**Exercise material**:

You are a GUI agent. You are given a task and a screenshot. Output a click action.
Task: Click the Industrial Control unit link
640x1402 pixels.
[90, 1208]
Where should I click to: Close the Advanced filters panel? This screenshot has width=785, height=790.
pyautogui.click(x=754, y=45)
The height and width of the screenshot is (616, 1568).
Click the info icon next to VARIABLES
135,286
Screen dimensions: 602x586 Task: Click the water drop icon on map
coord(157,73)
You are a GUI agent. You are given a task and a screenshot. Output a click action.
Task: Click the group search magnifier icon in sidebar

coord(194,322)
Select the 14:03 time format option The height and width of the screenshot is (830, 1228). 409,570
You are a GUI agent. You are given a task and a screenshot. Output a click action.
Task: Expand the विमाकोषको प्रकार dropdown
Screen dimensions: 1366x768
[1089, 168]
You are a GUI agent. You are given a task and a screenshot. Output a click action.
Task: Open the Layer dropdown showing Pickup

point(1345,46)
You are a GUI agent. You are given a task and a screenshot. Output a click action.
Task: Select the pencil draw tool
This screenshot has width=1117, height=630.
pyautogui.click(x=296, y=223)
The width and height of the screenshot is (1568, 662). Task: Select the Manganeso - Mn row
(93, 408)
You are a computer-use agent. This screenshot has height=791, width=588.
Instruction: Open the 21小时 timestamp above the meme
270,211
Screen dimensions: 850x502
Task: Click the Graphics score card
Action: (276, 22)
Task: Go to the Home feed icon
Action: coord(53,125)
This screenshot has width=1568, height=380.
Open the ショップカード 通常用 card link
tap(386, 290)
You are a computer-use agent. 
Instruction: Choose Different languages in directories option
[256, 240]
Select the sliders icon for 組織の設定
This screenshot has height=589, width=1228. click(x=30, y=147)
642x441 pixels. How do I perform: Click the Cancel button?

**What you have to do**:
Update the items above by replacing each "dropdown" with "drop-down menu". Leave everything else unchanged.

**Solution for this task**:
You are a GUI agent. You are given a task and a screenshot. Output a click action.
Task: Click the Industrial Control unit link
640x1402 pixels.
[90, 1208]
Where should I click to: Close the Advanced filters panel? This screenshot has width=785, height=790.
pyautogui.click(x=754, y=45)
The height and width of the screenshot is (616, 1568).
Click the info icon next to VARIABLES
135,286
Screen dimensions: 602x586 Task: Click the water drop icon on map
coord(157,73)
You are a GUI agent. You are given a task and a screenshot. Output a click action.
Task: Click the group search magnifier icon in sidebar

coord(194,322)
Select the 14:03 time format option The height and width of the screenshot is (830, 1228). 409,570
You are a GUI agent. You are given a task and a screenshot. Output a click action.
Task: Expand the विमाकोषको प्रकार drop-down menu
Screen dimensions: 1366x768
[1089, 168]
You are a GUI agent. You are given a task and a screenshot. Output a click action.
Task: Open the Layer drop-down menu showing Pickup

point(1345,46)
You are a GUI agent. You are given a task and a screenshot. Output a click action.
Task: Select the pencil draw tool
This screenshot has width=1117, height=630.
pyautogui.click(x=296, y=223)
The width and height of the screenshot is (1568, 662). Task: Select the Manganeso - Mn row
(93, 408)
You are a computer-use agent. This screenshot has height=791, width=588.
Instruction: Open the 21小时 timestamp above the meme
270,211
Screen dimensions: 850x502
Task: Click the Graphics score card
Action: (276, 22)
Task: Go to the Home feed icon
Action: coord(53,125)
This screenshot has width=1568, height=380.
Open the ショップカード 通常用 card link
tap(386, 290)
You are a computer-use agent. 
Instruction: Choose Different languages in directories option
[256, 240]
Select the sliders icon for 組織の設定
This screenshot has height=589, width=1228. click(x=30, y=147)
642x441 pixels. How do I perform: Click the Cancel button?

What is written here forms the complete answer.